Exercise goal:
Look at the entries below and restate word for word the lines from the first through the one that has "Collapse the OHLC".
# # #
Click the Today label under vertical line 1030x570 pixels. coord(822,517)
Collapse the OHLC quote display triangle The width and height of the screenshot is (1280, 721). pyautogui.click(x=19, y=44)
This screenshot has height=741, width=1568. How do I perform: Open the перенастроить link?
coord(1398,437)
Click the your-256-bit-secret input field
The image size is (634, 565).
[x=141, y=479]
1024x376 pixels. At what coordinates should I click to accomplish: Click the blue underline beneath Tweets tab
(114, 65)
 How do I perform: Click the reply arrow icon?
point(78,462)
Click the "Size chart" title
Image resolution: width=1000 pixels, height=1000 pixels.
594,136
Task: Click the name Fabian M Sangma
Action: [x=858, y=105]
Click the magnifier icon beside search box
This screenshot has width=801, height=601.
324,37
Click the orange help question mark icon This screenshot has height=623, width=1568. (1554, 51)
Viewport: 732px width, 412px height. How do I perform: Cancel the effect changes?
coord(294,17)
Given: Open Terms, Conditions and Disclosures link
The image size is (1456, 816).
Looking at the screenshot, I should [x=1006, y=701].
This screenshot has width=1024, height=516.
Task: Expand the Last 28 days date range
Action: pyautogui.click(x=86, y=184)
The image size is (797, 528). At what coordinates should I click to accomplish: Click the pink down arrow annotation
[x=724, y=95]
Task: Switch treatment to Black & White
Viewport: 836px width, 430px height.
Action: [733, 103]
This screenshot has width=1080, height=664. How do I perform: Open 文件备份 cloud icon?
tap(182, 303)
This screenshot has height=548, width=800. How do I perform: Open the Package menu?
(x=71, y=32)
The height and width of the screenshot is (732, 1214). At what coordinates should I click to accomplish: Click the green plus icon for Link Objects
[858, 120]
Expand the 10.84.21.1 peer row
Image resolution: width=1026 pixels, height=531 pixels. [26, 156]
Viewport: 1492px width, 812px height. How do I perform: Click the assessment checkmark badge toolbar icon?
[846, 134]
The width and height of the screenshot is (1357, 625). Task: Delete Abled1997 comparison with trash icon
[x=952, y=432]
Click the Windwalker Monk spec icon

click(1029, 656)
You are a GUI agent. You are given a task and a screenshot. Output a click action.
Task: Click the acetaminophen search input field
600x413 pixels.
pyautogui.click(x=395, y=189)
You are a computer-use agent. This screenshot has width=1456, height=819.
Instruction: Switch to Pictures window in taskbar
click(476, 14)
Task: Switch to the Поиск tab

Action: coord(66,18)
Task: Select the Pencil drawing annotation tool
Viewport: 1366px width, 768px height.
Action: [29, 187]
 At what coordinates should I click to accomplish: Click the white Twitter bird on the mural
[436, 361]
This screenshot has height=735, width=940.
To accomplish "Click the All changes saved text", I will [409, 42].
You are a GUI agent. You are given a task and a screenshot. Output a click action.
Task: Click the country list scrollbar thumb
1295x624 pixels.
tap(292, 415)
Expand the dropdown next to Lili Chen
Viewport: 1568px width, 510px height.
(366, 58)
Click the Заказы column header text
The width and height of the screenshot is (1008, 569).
# # #
Output:
Click the Today label under vertical line 1030x570 pixels. coord(822,517)
Collapse the OHLC quote display triangle The width and height of the screenshot is (1280, 721). pyautogui.click(x=19, y=44)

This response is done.